Валька помнил этот разговор. Да, он сказал, что играл в школе в ролевые игры, был орком. И Анна тогда с неожиданной усмешкой ответила, что ходит в реконструкторский клуб. Валька представил себе звон доспехов, длиннополые, струящиеся платья эпохи барокко, чопорных девиц и жестокие пьянки после рыцарских побоищ. Но — никак не поблекшие знамена, не абажур с бахромой и не портреты Ленина, Маркса и Энгельса на стене.
— Странная у вас реконструкция, — ухмыльнулся Валька. — Что же сегодня было? Стачка какая-нибудь? Прием в партию? А роли у вас какие?
— Самая настоящая у нас реконструкция, — сказала Анна, и голос у нее снова стал ожесточаться, отдаляться, звенеть. — Ты не понимаешь: чтобы вжиться в эпоху, надо прочувствовать, чем люди тогда дышали.

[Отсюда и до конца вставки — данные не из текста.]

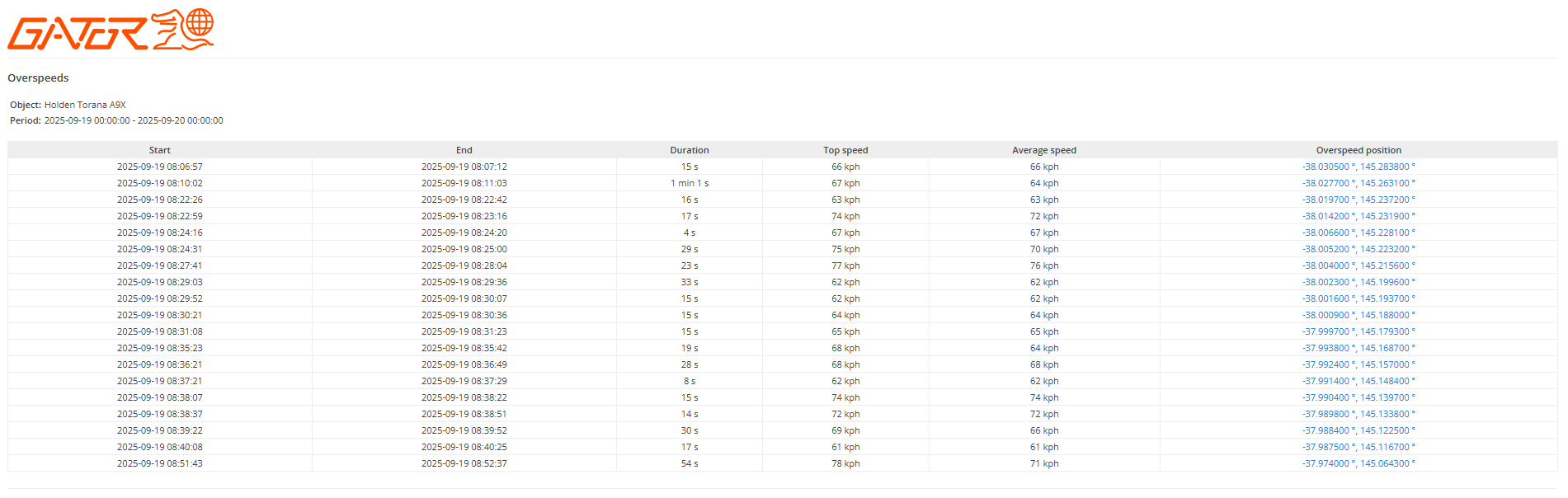Open position link -37.990400, 145.139700
The width and height of the screenshot is (1568, 498).
click(1358, 397)
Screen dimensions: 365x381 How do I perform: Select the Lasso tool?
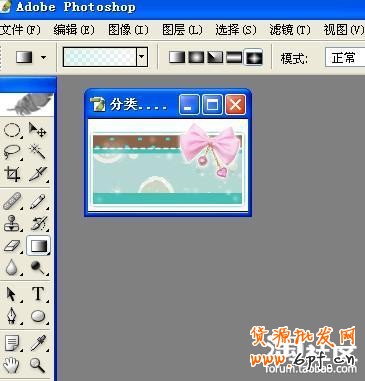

Чтобы сердце разгорелось, надо это все прочувствовать — унижение людей, несправедливость. Те люди все это чувствовали, как собственную боль, за всех людей страдали и болели. А что сейчас? — заговорила она опять с жаром, как на собрании. — Чем сейчас лучше, нежели было тогда? Все то же самое, люди не перестали жить в унижении, только сами этого не понимают. Все душевные силы, все лучшие порывы человека сводятся к тому, чтобы купить что-то, выжить как-то. Разве может мыслящий человек не возмутиться этой несправедливостью? Человек живет для большего, труд должен быть благородным занятием, воспетым, прекрасным, а у нас теперь все презирают трудящихся. Вот ты, — она даже обернулась к нему, — простой человек, из провинции, но и тебя, я по глазам вижу, не возмущает то, что ты печешь хлеб, а зарабатываешь в десять раз меньше, чем тот, кто ничего не делал никогда в жизни своими руками. Почему тебя это не возмущает? Потому что тебя приучили так думать, всех нас приучили. Приучили презирать гастарбайтеров, бояться, морщиться на всех этих дворников-таджиков, строителей из Молдовы, забитых киргизок, которые полы моют в супермаркетах. Да и русских презирать тоже — из провинции, из Подмосковья, простых работяг, которые сюда едут. Ведь они-то нас и обслуживают, они-то по-настоящему трудятся, и за гроши. Разве это не дискриминация? Разве это не то же самое, что было тогда?